The most amazing thing about this entire discussion is that
Rogers maintained his sense of humor throughout, and those that see
value in the Atom specification didn't take the opportunity to go
for the jugular, something I am ashamed to say I have seen happen
too often in previous syndication discussions. IMHO, This
combination of humility and restraint is the key to progress.
Kudos to everybody involved, in particular Rogers.
Reuters does RSS
OK, so some unusual characters work differently across
aggregators. What's the big deal?
But again, another rare problem that occurs in few
aggregators. Edge cases.
Now, view source on the
business
feed. The descriptions are completely valid and conform
to the spec in every way. As you would expect in a business
feed from a company like Reuters, may of these descriptions contain
stock ticker symbols. Now subscribe to this feed (or perhaps
this
snapshot) in your aggregator. Look for the stock ticker
symbols.
We have yet to find a single aggregator which will show the
stock ticker symbols.
Not a single one.
This is called data loss. Silent data loss. We are
not talking about unusual characters. Or the occasional item
in a few aggregators. We are talking stock ticker
symbols. In a Reuters Business feed. In every single
aggregator that we have tested with so far. Silently.
This can be corrected. I was the first to notice the
problem. I let Mark Pilgrim know and he talked to the
responsible person at Reuters. After enumerating the options,
Reuters has elected to update their feeds by wrapping their
descriptions in
CDATA sections. In rare circumstances this may cause
their feeds to become not well formed, but this is the simplest fix
that they can make that will work with the widest range of
aggregators.
I asked Reuter's permission before sharing
this information. They agreed that it is an issue worth
discussing. Publically. Especially given the fix is
something not addressed in the RSS specification itself.

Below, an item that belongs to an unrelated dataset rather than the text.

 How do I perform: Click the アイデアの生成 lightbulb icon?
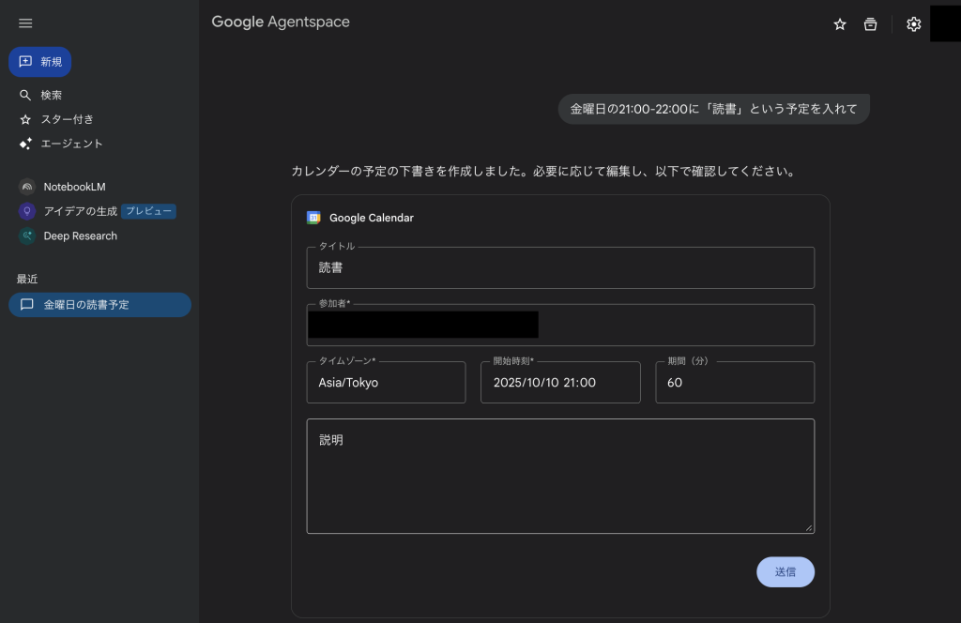27,211
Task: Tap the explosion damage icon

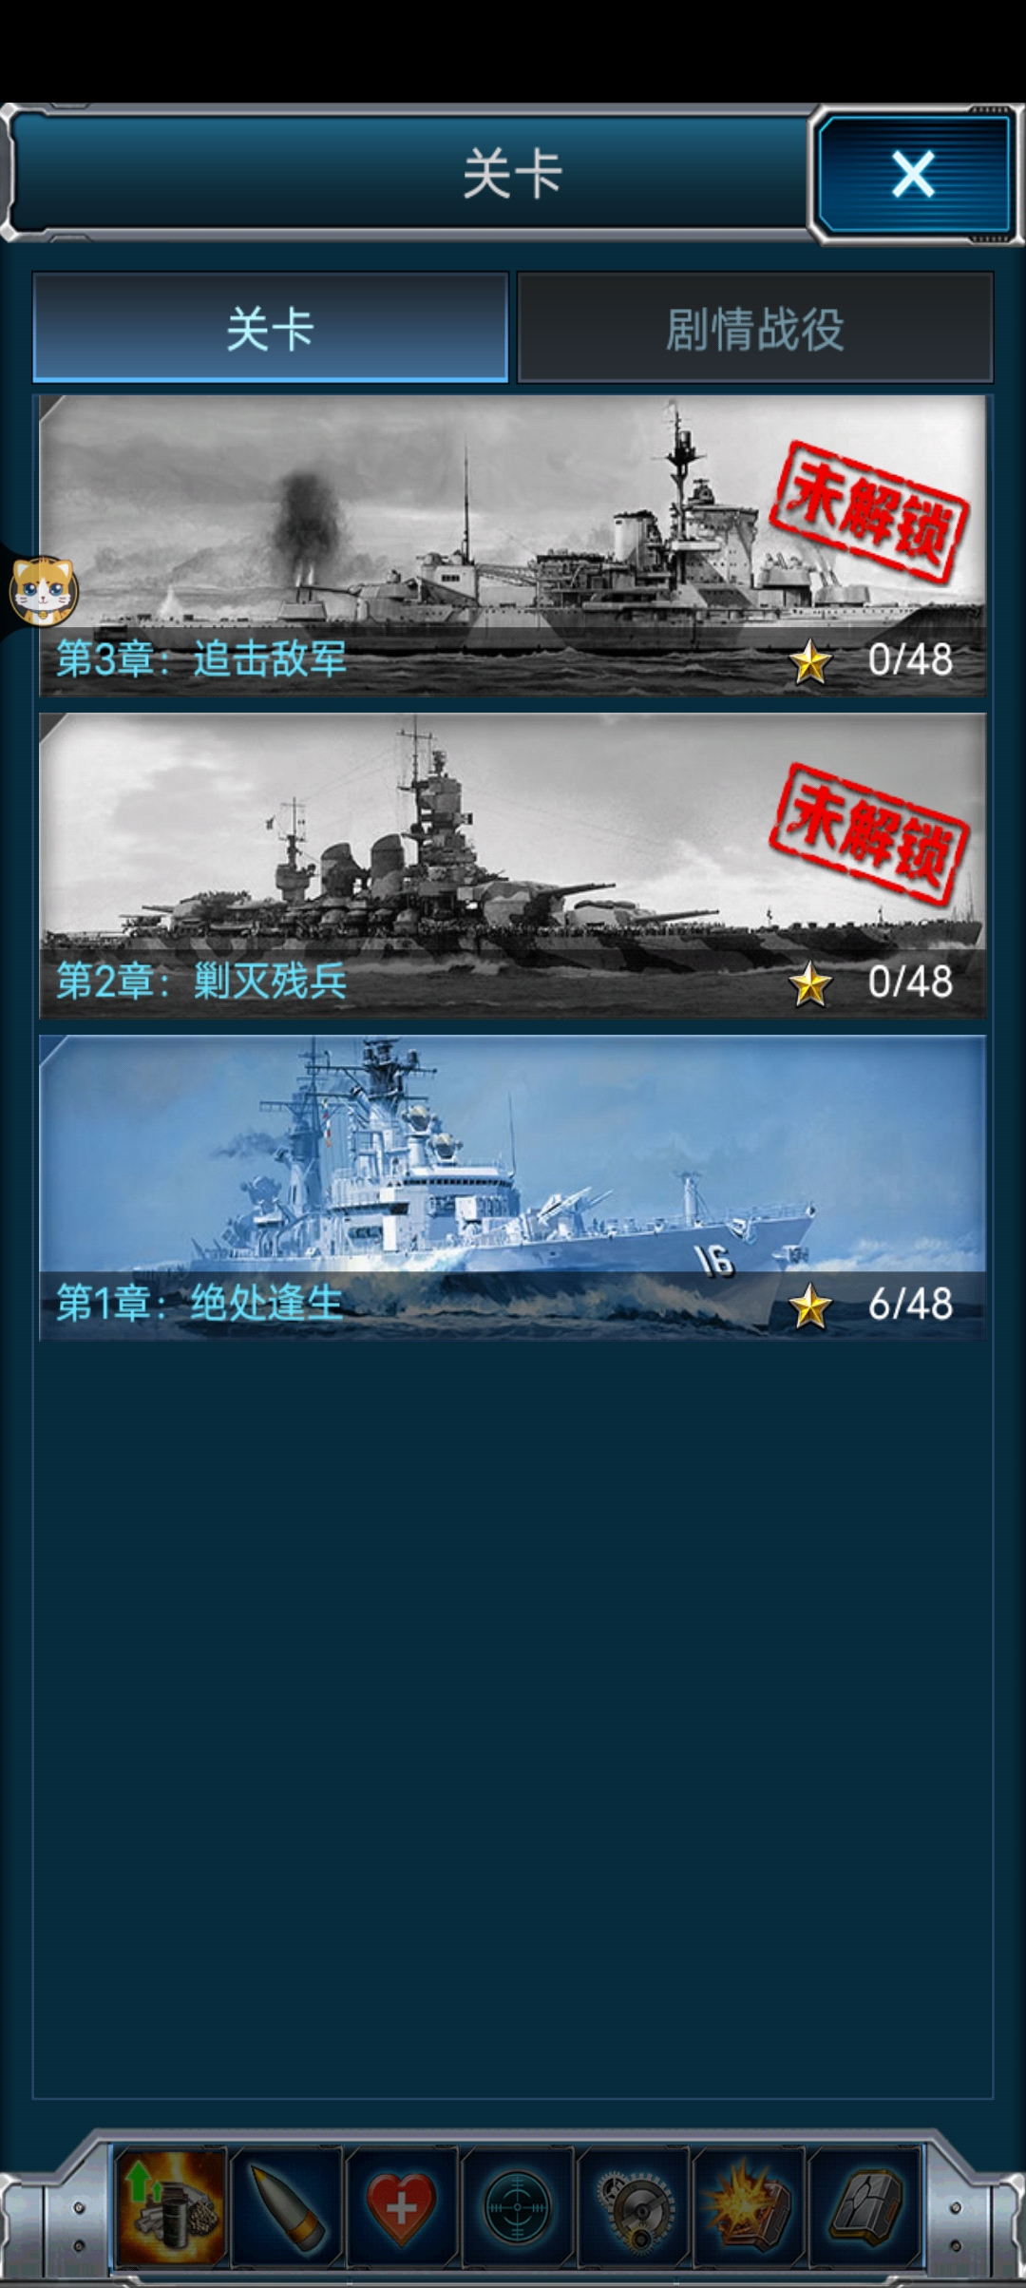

We need to get the word out. Your titles and descriptions
can be 100% valid according to the RSS specification. And yet
not work as you intend in any aggregator.
In an ideal world, the RSS spec would be updated to specify
precisely how these cases are to be handled. However, in a
very practical sense, this would introduce a
discontinuity. Problematic feeds that previously were
technically valid would suddenly become invalid.
Even if this weren't done, the
RSS 2.0
roadmap does leave the door open for clarifications. If
the spec were to be updated to merely say how various textual
elements SHOULD be interpreted, I would gladly update the
feedvalidator to provide informational messages when problematic
values for these elements are detected. The feedvalidator
will remain open source, and Dave and Andrew can chose to update
their
mirror to the latest version at any time.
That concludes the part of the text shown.